### AVAILABLE DATA
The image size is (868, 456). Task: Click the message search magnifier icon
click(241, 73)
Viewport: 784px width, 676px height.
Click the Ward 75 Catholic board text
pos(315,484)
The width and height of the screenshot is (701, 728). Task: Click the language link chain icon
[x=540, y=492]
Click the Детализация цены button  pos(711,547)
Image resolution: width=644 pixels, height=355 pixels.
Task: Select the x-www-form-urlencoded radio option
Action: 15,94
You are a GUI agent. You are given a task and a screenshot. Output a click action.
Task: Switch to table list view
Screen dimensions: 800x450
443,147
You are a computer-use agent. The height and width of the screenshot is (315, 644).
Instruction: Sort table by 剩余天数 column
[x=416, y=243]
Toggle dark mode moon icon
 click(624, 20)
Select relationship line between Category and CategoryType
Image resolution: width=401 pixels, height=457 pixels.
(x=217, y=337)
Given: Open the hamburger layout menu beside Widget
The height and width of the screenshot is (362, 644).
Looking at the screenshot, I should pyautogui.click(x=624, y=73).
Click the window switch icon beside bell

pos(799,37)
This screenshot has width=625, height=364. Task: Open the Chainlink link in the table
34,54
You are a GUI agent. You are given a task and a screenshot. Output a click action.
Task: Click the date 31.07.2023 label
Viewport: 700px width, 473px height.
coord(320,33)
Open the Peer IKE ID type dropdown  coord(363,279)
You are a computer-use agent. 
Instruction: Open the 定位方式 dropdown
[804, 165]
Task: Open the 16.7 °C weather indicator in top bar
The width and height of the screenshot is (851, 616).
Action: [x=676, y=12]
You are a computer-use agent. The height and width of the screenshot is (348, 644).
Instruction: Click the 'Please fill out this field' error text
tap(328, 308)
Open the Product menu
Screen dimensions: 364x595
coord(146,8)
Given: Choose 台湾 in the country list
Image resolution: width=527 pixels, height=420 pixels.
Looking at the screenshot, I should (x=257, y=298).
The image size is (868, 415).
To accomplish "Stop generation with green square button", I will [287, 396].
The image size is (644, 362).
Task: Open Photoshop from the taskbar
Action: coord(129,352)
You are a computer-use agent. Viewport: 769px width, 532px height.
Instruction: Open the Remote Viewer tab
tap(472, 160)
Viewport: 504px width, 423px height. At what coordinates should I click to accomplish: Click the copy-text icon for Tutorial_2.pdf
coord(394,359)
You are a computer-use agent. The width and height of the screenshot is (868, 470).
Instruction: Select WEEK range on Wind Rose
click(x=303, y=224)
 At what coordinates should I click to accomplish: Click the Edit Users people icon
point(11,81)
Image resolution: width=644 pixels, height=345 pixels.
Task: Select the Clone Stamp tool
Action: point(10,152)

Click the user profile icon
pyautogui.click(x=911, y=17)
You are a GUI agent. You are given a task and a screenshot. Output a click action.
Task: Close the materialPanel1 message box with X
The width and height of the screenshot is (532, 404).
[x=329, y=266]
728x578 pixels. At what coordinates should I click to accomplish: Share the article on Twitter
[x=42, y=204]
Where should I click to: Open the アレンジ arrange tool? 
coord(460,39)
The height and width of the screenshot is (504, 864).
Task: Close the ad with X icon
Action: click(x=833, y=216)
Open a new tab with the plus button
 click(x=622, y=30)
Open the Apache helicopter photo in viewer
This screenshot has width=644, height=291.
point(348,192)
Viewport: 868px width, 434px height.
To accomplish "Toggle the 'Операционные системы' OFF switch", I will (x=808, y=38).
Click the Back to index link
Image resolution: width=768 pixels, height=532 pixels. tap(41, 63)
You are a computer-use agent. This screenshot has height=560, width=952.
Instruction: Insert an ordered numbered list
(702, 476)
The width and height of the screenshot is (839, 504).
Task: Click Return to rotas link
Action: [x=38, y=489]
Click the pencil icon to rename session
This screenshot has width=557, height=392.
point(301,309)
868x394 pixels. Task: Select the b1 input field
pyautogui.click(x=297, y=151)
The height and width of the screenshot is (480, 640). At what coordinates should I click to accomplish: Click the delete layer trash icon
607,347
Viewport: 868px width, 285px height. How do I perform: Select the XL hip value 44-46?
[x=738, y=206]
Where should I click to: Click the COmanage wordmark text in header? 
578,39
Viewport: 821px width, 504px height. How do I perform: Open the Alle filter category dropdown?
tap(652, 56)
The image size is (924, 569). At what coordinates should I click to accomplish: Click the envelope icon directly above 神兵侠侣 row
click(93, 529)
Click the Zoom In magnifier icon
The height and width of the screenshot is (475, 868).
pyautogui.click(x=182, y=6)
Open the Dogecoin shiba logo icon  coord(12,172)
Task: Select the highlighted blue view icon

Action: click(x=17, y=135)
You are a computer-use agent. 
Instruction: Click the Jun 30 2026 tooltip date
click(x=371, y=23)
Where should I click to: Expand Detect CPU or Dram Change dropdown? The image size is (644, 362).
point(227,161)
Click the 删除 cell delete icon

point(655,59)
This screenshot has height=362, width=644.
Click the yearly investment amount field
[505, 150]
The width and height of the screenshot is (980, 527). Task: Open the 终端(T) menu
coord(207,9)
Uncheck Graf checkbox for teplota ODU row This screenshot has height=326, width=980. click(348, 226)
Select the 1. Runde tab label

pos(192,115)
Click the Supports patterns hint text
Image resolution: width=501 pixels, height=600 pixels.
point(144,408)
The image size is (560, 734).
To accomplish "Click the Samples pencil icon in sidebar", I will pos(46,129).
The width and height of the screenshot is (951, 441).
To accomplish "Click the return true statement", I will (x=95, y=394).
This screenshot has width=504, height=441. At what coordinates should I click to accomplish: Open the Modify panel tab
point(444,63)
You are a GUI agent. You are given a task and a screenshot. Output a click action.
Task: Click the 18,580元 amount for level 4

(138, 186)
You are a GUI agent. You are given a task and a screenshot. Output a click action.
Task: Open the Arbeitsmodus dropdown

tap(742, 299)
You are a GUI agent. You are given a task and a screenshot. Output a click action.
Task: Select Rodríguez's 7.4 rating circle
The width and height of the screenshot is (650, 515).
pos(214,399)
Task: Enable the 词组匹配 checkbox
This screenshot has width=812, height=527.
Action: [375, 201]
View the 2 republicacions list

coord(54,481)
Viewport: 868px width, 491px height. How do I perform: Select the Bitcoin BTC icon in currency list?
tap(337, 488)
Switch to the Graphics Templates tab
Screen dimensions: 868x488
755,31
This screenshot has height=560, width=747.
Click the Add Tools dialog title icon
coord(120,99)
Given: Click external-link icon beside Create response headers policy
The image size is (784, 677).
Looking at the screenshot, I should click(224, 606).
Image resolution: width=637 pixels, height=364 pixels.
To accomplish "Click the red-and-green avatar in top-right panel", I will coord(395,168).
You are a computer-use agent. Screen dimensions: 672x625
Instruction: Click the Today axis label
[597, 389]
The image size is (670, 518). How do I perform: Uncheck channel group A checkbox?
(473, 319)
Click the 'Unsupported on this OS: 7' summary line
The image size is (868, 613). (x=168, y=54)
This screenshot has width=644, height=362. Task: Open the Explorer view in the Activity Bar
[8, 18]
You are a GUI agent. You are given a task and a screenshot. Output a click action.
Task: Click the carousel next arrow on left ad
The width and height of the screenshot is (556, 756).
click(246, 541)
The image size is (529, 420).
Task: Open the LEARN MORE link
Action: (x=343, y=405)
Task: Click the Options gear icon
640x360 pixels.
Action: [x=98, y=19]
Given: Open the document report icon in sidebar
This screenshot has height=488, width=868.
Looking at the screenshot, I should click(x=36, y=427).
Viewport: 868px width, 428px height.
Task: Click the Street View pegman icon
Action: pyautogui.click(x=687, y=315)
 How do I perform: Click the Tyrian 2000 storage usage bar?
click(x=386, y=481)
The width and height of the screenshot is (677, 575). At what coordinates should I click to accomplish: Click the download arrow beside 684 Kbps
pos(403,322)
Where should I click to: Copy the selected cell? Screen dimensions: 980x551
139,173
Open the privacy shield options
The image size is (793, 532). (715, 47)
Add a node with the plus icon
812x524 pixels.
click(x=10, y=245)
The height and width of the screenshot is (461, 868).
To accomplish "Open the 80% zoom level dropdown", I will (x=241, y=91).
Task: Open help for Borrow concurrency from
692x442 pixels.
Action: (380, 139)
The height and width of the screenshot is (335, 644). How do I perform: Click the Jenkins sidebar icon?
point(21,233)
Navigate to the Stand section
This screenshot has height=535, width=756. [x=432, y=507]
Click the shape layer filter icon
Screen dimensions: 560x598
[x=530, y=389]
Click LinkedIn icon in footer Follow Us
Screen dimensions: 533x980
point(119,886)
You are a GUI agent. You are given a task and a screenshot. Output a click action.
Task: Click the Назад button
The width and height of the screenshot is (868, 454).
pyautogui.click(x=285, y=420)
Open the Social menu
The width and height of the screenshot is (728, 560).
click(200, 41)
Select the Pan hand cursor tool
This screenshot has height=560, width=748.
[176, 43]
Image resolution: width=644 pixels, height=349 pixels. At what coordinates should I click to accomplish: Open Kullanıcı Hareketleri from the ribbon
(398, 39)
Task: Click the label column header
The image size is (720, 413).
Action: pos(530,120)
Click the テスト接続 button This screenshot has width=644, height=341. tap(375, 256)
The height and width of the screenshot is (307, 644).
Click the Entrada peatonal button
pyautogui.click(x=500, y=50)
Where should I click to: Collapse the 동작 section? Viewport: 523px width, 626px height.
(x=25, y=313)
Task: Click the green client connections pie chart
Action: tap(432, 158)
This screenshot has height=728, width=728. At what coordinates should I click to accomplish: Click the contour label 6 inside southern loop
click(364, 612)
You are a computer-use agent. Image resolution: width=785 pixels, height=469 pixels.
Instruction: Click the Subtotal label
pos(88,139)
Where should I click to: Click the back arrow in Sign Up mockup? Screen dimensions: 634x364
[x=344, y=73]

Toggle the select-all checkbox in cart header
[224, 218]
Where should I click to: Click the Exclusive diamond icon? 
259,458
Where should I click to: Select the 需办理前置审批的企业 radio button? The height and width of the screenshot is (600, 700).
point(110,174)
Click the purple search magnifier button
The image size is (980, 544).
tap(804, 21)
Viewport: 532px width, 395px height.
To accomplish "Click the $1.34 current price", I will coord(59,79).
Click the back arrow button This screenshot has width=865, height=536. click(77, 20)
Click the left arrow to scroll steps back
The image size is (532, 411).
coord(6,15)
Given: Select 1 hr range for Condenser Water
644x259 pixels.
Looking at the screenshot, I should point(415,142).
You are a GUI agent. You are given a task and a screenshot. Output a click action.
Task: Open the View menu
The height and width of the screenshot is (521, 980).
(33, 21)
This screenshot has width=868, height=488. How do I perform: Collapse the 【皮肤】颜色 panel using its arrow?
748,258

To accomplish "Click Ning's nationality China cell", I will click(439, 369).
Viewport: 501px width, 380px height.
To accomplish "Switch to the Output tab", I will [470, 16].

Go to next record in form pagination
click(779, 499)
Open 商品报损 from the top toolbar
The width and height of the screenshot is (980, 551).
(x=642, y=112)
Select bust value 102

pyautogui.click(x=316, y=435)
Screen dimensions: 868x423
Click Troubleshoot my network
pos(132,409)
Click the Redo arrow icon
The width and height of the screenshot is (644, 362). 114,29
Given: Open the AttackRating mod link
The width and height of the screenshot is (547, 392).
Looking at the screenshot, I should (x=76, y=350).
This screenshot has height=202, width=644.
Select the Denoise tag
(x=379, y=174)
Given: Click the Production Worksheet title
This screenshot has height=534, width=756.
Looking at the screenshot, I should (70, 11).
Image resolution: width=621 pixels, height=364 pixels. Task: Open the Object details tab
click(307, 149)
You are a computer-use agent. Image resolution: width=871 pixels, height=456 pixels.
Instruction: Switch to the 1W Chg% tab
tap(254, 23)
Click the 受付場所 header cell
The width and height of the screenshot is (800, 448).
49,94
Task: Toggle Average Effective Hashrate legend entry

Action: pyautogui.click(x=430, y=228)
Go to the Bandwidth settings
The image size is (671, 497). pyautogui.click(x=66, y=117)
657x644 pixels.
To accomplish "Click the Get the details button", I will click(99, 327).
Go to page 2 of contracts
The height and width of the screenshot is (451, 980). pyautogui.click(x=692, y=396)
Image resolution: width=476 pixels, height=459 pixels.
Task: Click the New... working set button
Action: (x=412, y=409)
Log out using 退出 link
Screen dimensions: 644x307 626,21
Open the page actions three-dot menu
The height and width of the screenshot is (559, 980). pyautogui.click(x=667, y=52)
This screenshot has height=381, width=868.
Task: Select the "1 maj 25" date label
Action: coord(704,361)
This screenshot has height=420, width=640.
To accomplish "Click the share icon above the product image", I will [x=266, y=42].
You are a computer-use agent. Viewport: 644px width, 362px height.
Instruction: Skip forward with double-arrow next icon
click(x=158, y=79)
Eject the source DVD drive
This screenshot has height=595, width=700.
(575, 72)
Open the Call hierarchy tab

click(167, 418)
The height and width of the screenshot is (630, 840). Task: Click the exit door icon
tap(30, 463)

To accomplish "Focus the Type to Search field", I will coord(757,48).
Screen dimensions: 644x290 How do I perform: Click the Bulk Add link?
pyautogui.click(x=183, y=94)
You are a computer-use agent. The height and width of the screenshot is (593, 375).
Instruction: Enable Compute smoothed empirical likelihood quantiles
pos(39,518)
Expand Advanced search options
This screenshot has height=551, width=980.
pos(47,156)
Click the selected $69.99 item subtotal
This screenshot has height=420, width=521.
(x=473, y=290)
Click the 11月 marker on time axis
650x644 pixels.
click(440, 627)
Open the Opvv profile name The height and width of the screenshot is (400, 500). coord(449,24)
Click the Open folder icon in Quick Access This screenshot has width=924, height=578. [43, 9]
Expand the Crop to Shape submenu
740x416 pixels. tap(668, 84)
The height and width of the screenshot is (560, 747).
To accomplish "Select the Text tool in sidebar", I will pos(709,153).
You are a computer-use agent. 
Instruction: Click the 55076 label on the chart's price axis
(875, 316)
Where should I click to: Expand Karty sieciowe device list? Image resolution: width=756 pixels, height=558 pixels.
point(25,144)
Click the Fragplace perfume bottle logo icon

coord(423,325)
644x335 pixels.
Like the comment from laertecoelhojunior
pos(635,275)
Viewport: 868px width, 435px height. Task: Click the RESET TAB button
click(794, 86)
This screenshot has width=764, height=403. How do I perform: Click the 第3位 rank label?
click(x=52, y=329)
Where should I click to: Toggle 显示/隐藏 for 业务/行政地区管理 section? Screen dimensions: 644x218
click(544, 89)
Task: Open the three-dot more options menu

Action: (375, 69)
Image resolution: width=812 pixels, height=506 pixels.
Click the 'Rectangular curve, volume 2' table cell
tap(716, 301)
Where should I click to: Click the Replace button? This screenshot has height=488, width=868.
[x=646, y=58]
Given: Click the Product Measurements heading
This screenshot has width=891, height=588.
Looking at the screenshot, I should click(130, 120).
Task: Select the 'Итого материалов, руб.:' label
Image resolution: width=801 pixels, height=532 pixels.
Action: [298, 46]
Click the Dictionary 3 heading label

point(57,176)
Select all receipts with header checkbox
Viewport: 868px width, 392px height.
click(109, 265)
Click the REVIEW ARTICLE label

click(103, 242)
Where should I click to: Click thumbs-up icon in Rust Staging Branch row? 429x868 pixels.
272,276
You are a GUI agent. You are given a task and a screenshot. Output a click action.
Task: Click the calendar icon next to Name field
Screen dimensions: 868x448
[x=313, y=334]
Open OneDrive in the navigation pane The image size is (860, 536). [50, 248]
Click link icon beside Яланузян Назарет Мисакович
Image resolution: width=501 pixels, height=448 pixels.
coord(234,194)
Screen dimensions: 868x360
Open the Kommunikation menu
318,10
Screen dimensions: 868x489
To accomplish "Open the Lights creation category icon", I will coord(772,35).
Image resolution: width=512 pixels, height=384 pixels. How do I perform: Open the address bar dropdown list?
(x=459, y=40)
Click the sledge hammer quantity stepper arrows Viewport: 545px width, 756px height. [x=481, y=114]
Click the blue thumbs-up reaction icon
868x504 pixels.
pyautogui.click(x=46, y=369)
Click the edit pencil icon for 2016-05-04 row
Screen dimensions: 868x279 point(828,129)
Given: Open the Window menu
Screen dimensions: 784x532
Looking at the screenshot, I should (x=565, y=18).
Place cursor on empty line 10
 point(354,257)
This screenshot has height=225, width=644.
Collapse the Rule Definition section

### TASK ITEM
Return each line in the records that holds the string "left".

### REPLY TO THE EXERCISE
Task: Click the carousel next arrow on left ad
Click the left arrow to scroll steps back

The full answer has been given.